Well, while I do admit this is probably going to resemble more the Tom Hanks film "The Money Pit" than a set piece for awhile, I am glad somebody is getting it. So congratulations. As for the money spent $61 doesn't seem like much (or was that supposed to be a comma rather than a period Tymer?).
The biggest key as I see it is making sure this bird has a fully paid for restoration home for at least the next couple of years, so it doesn't have to get pulled out with the work half done. Secondly, it does need a first class restoration team (and no, I don't have the wood working skills to volunteer for this). I would say in addition to enlisting the aid of Okuda and/or Drexler, it would not be a bad idea to also enlist the aid of a set designer/builder (a tradesman who works on Broadway doing sets might be a good score) to make sure that the wood and construction materials selected for this project will last under wear and tear. As a sideways suggestion, Bethpage on Long Island might also have some old tradesman who are experienced with building plywood engineering mockups for Grumman of aircraft and spacecraft (such as the Lunar Modules) during the old days who could also provide some input. Homebuilt aircraft builders with experience in working with wood, laminates and fiberglass might also not be a bad idea to consult. Although weight here might not be much of a factor, except in regards to transportation. And well, there have been nearly 50 years of advances in wood construction since the shuttle was first built.

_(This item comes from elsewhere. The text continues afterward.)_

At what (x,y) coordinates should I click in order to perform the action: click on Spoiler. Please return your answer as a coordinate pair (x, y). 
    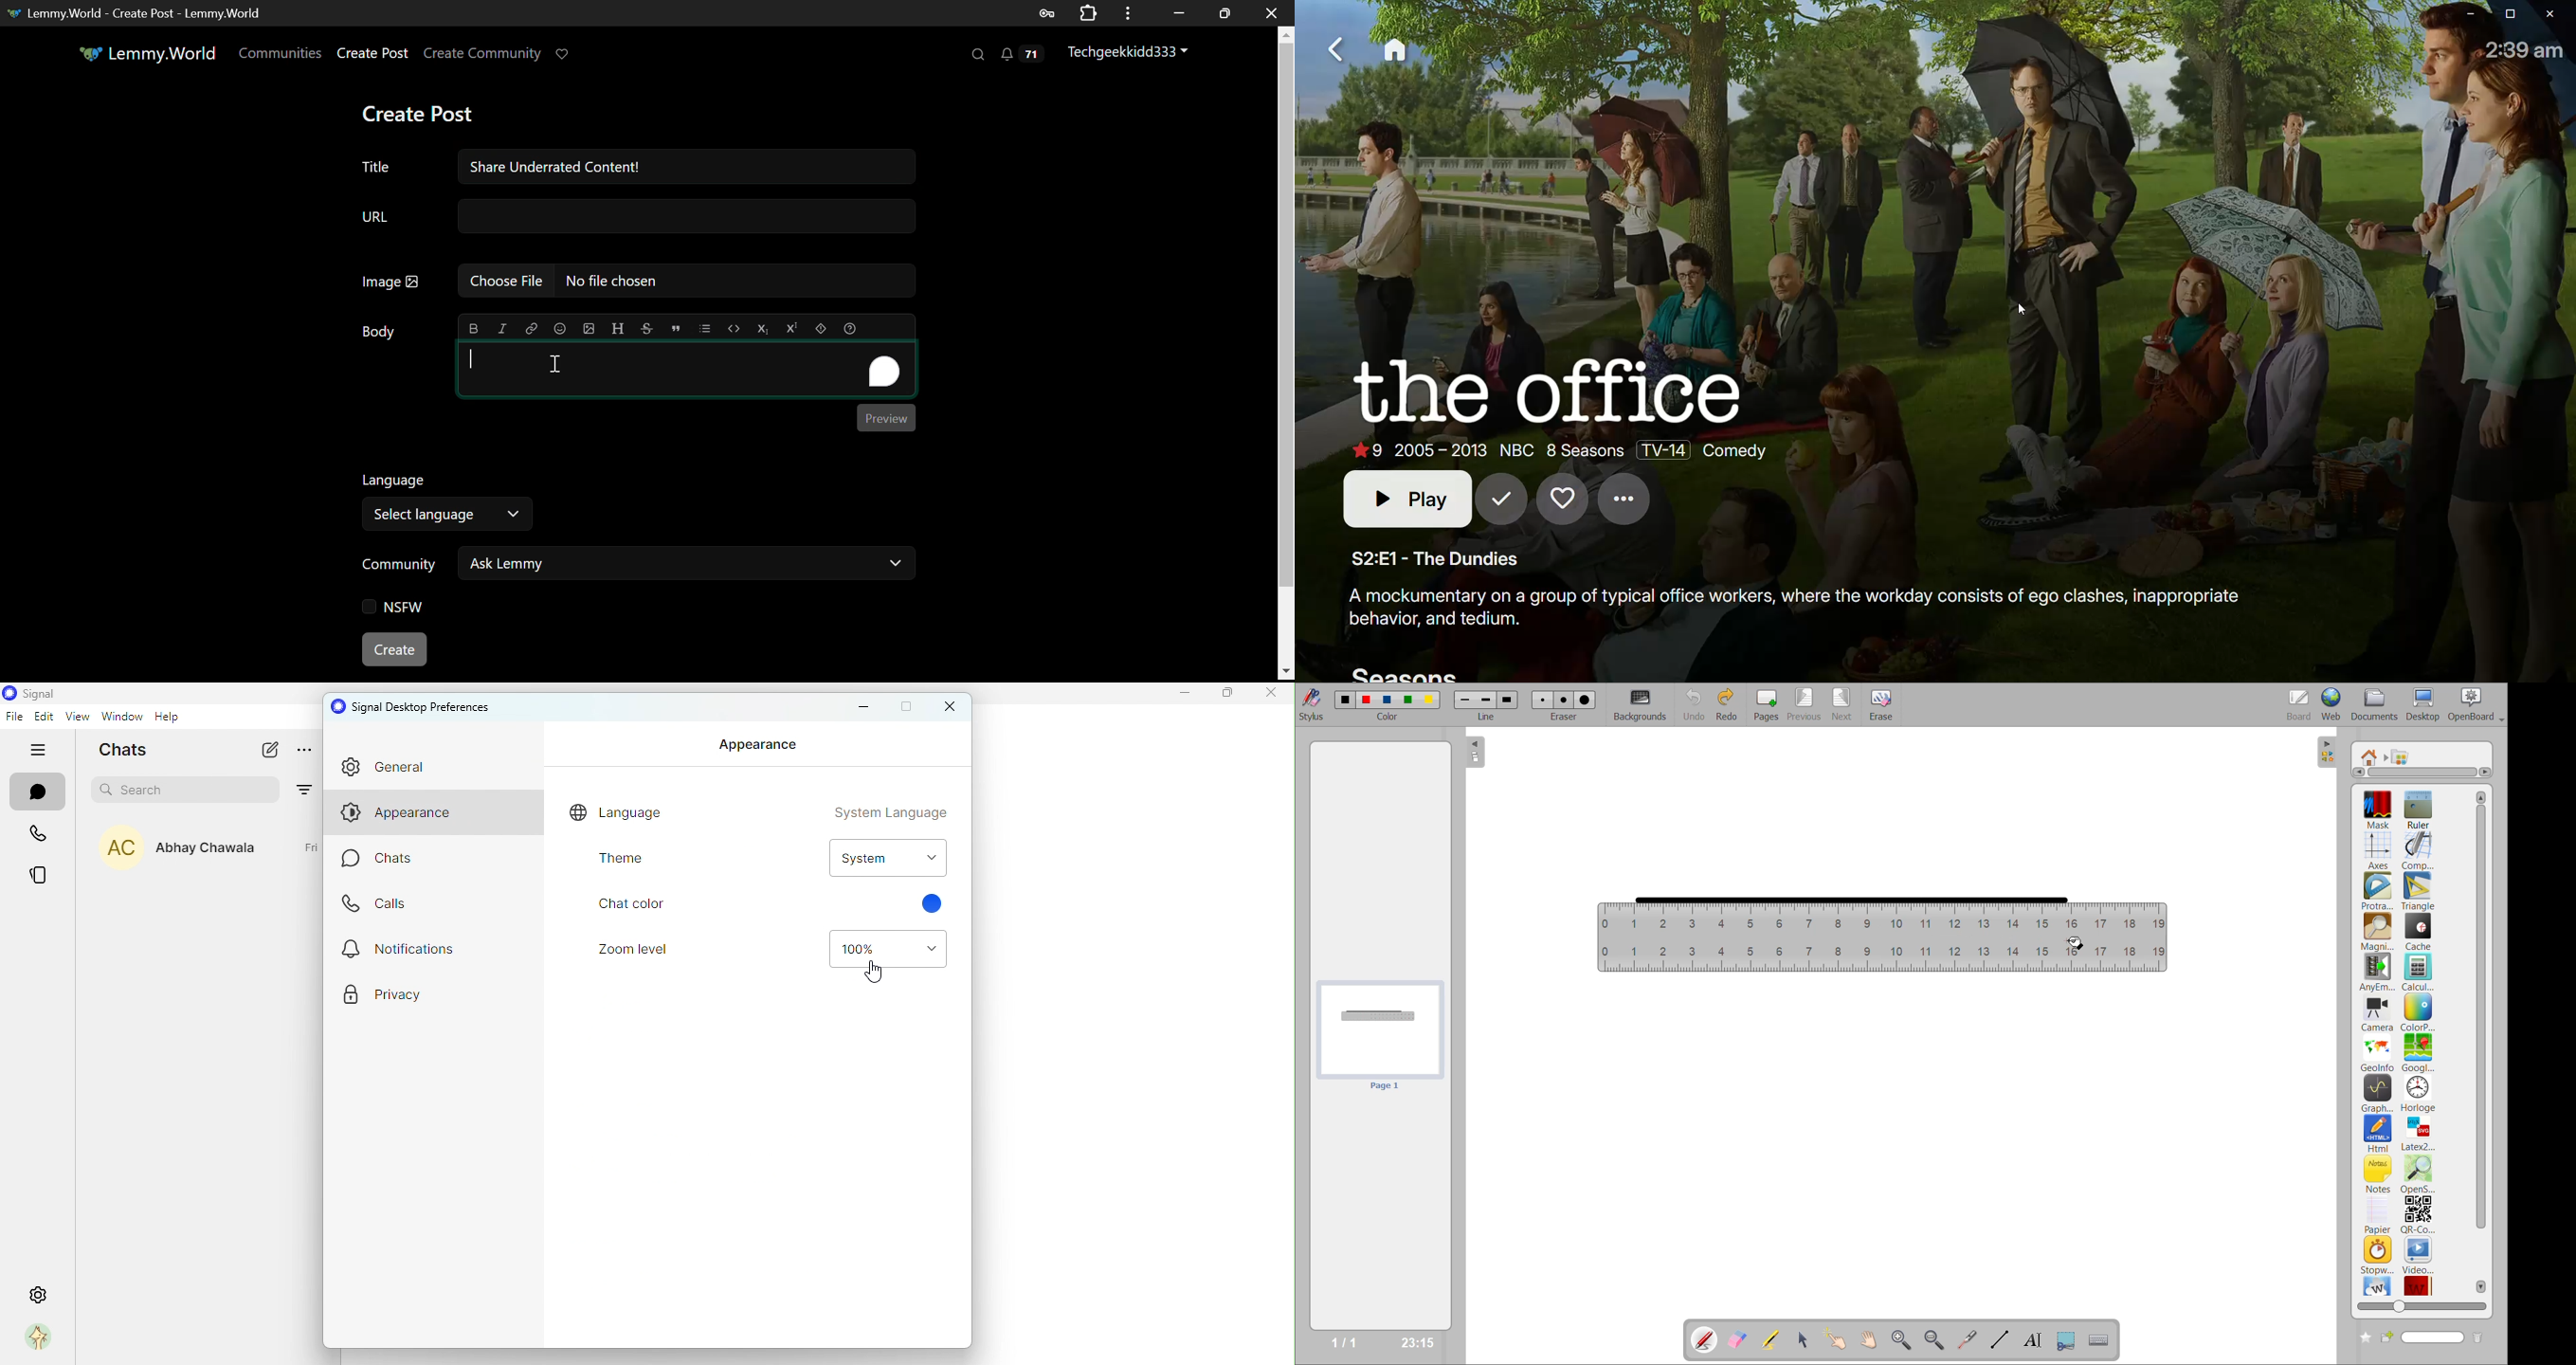
    Looking at the image, I should click on (821, 329).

I would also say too that if you guys are soliciting donations, don't stop with that. Reason being is "restoring" this bird I think is going to be a bit more costly than you realize and the final restoration bill could potentially dwarf the auction bid. But doing it right and making it as durable as possible (which could mean weatherproofing it if you guys are considering perhaps having Intrepid display it near Space Shuttle Enterprise on the deck of the carrier) is probably going to be more of a priority here than trying to keep things all original in regards to the materials used.